A tennis ball is thrown up and reaches a height of 4.05 m before coming down. What was its initial velocity? How much total time will it take to come down? Assume `g=10m//s^(2)`

For the upward motion of the ball, the final velocity of the ball = v = 0 Distance travelled by the ball = 4.05 m
acceleration `a= - g = -10 m//s^(2)`
Using Newton’s third equation of motion
`v^(2)=u^(2) +2as`
`0=u^(2)+2(-10)xx4.05`
`therefore u^(2)=81`
u = 9 m/s The initial velocity of the ball is 9 m/s
Now let us consider the downward motion of the ball. Suppose the ball takes t seconds to come down.
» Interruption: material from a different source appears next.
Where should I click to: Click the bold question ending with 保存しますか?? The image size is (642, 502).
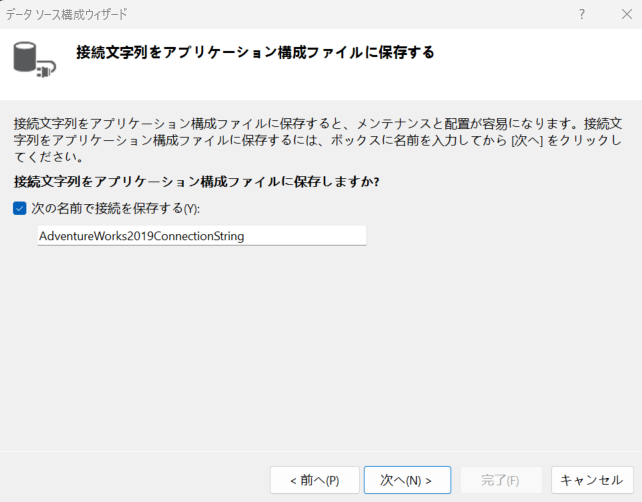[x=196, y=182]
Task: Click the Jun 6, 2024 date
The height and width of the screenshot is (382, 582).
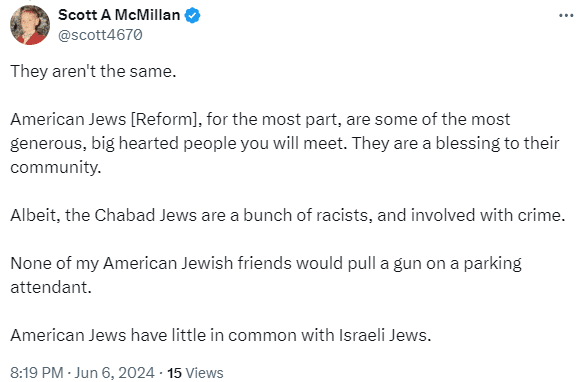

Now the initial velocity of the ball is zero, u = 0. Distance travelled by the ball on reaching the ground = 4.05 m. As the velocity and acceleration are in the same direction,
a = g=10 m/s
According to Newton’s second equation of motion
`s=ut +(1)/(2) at^(2)`
`4.05=0+(1)/(2) 10t^(2)`
`t^(2) =(4.05)/(5)=0.81, t= 0.9 s`
The ball will take 0.9 s to reach the ground. It will take the same time to go up. Thus, the total time taken `=2xx0.9=1.8 s`